Funny HR Rules: “Come To Work Dressed According To Your Salary”

Funny HR Rules: “Come To Work Dressed According To Your Salary”

Most Human Resource Managers are known to mean business but this particular new HR boss went beyond business on the staff.

Here is a memo he wrote to all employees…

Human Resources:
Distribution: ALL STAFF

Dear Staff,

It is advised that you come to work dressed according to your salary.

If we see you wearing Prada trainers & carrying a Gucci bag we assume you are doing well financially and therefore you do not need a pay rise.

If you dress poorly, you need to learn to manage your money better, so that you may buy nicer clothes and therefore you do not need a pay rise.

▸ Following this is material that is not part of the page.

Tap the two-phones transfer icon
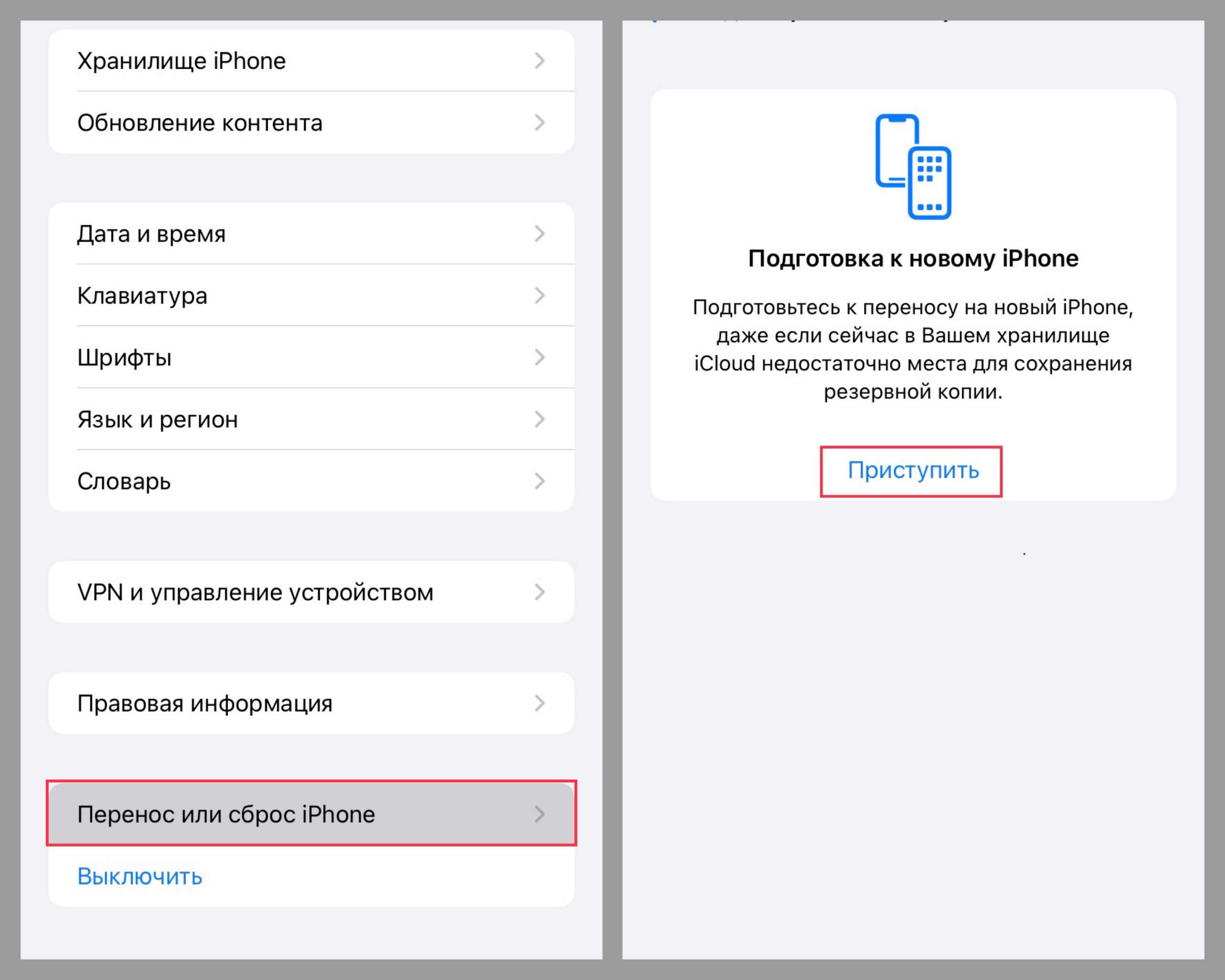This screenshot has height=980, width=1225. point(913,167)
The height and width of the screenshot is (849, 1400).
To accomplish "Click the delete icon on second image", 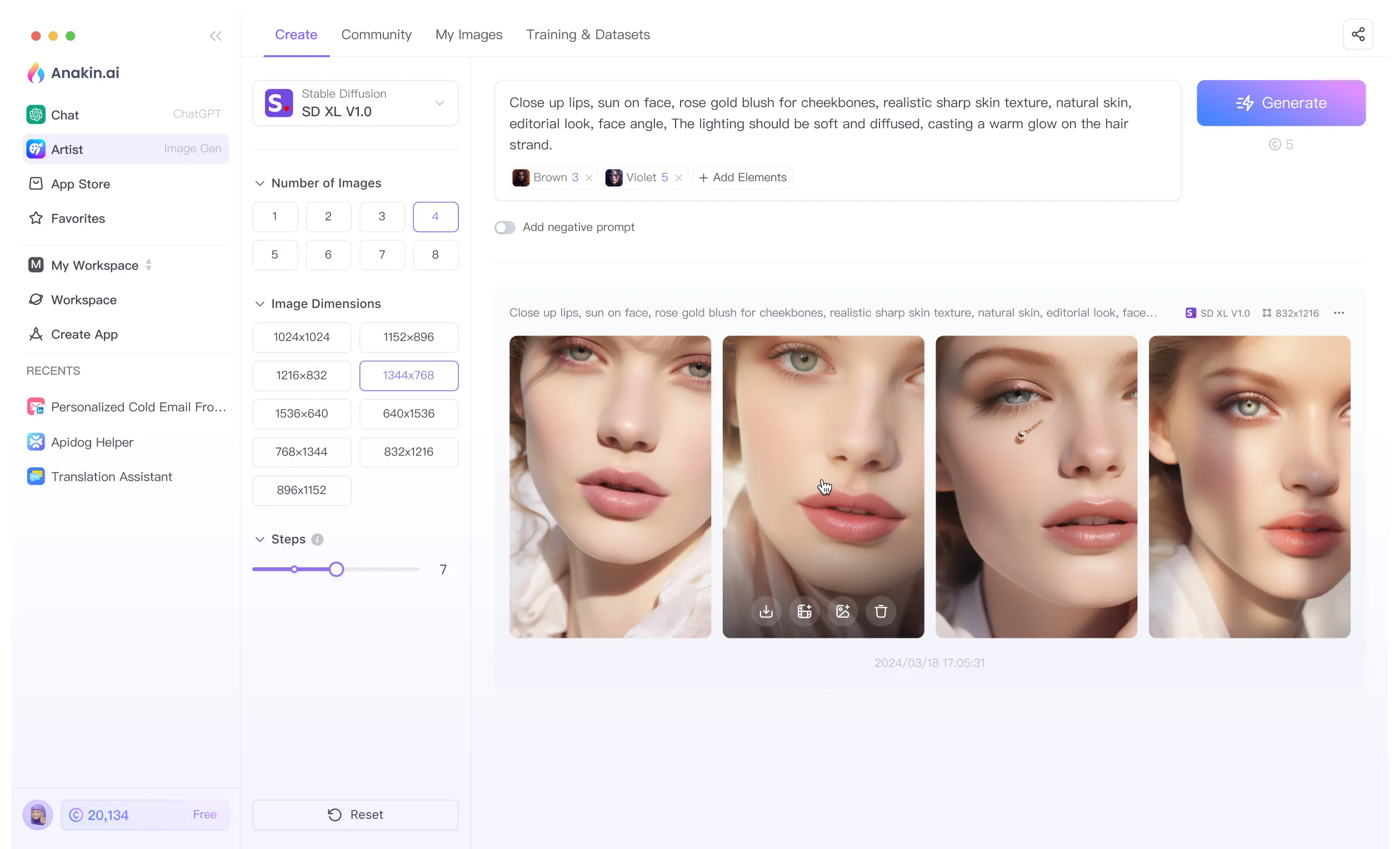I will (880, 611).
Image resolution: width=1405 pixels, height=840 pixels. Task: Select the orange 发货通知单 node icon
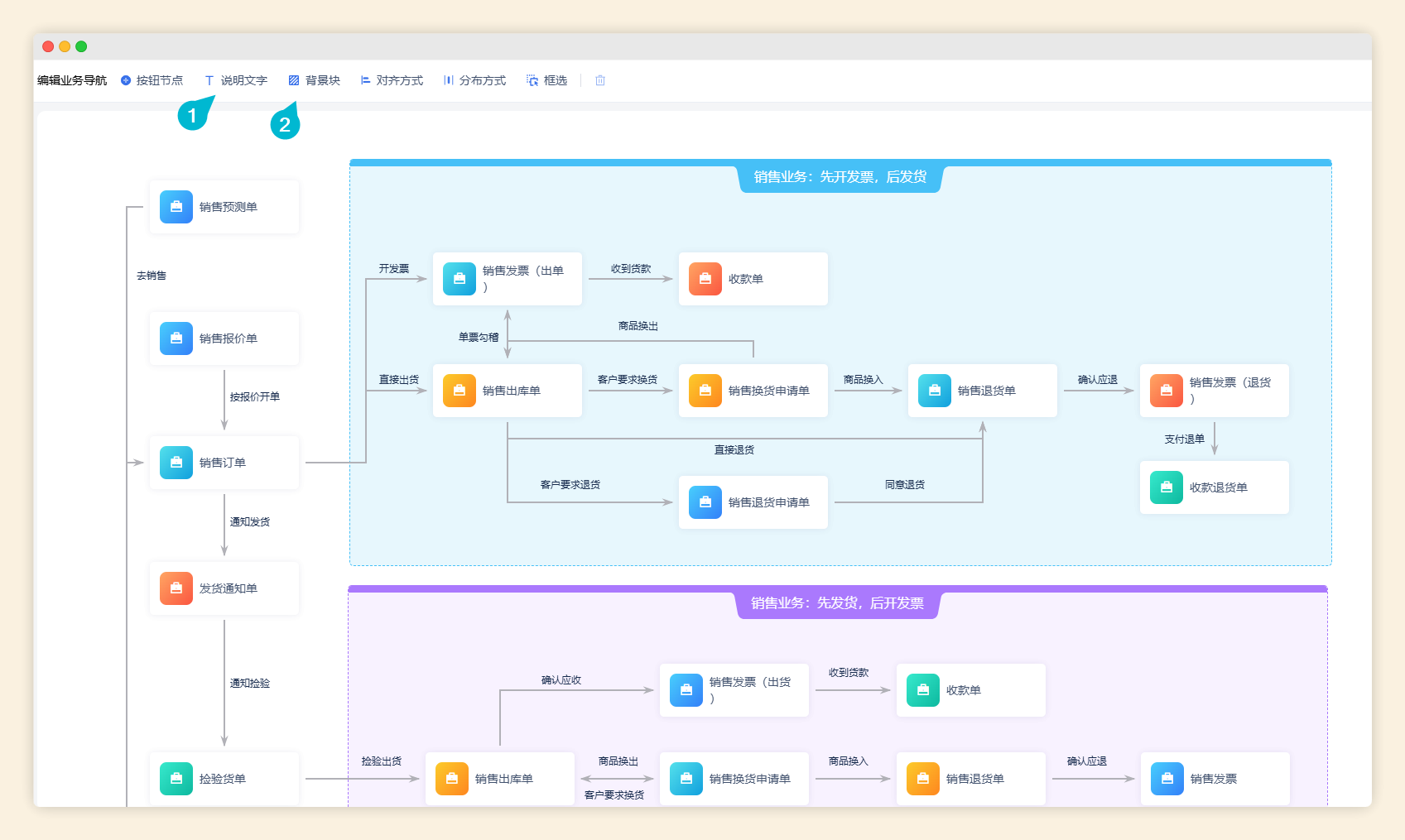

If you dress in-between, you are right where you need to be and therefore you do not need a pay rise.

Sick Days:
We will no longer accept a doctor statement as proof of sickness. If you are able to go to the doctor, you are able to come to work.

Surgery:
Operations are now banned. As long as you are an employee here, you need all your organs. You should not consider removing anything. We hired you intact. To have something removed constitutes a breach of employment.

Personal Days:
Each employee will receive 104 personal days a year. They are called Saturday & Sunday.

Holidays:
All employees will take their vacation at the same time every year. The holidays are as follows: January 1 & December 25

Toilet Use:
Entirely too much time is being spent in the toilets. In the future, we will follow the practice of going in alphabetical Order. For instance, all employees whose names begin with ‘ A’ will go from 8:00 to 8:20, employees whose names begin with ‘ B’ will go from 8:20 to 8:40 and so on. If you’re unable to go at your allotted time, it will be necessary to wait until the next day when your turn comes again.

In extreme emergencies, employees may swap their time with a co-worker. Both employees’ supervisors must approve this exchange in writing. In addition, there is now a strict 3-minute time limit in the stalls. At the end of three minutes, an alarm will sound, the toilet paper roll will retract, the ‘ trap’ door will open and a picture will be taken.

After your second offence, your picture will be posted on the company bulletin board under the ‘ Chronic Offenders’ category.

Lunch Break:
Skinny people get 30 minutes for lunch as they need to eat more so that they can look healthy.

Normal size people get 15 minutes for lunch to get a balanced meal to maintain their average figure.

Fat people get 5 minutes for lunch, because that’s all the time needed to drink a Slim Fast and take a diet pill.

Thank you for your loyalty to our company. We are here to provide a positive employment experience. Therefore, all questions, comments, concerns, complaints, frustrations, irritations, aggravations, insinuations, allegations, accusations, contemplation, consternation and input should be directed elsewhere.

What would you do if you found such a memo in the office?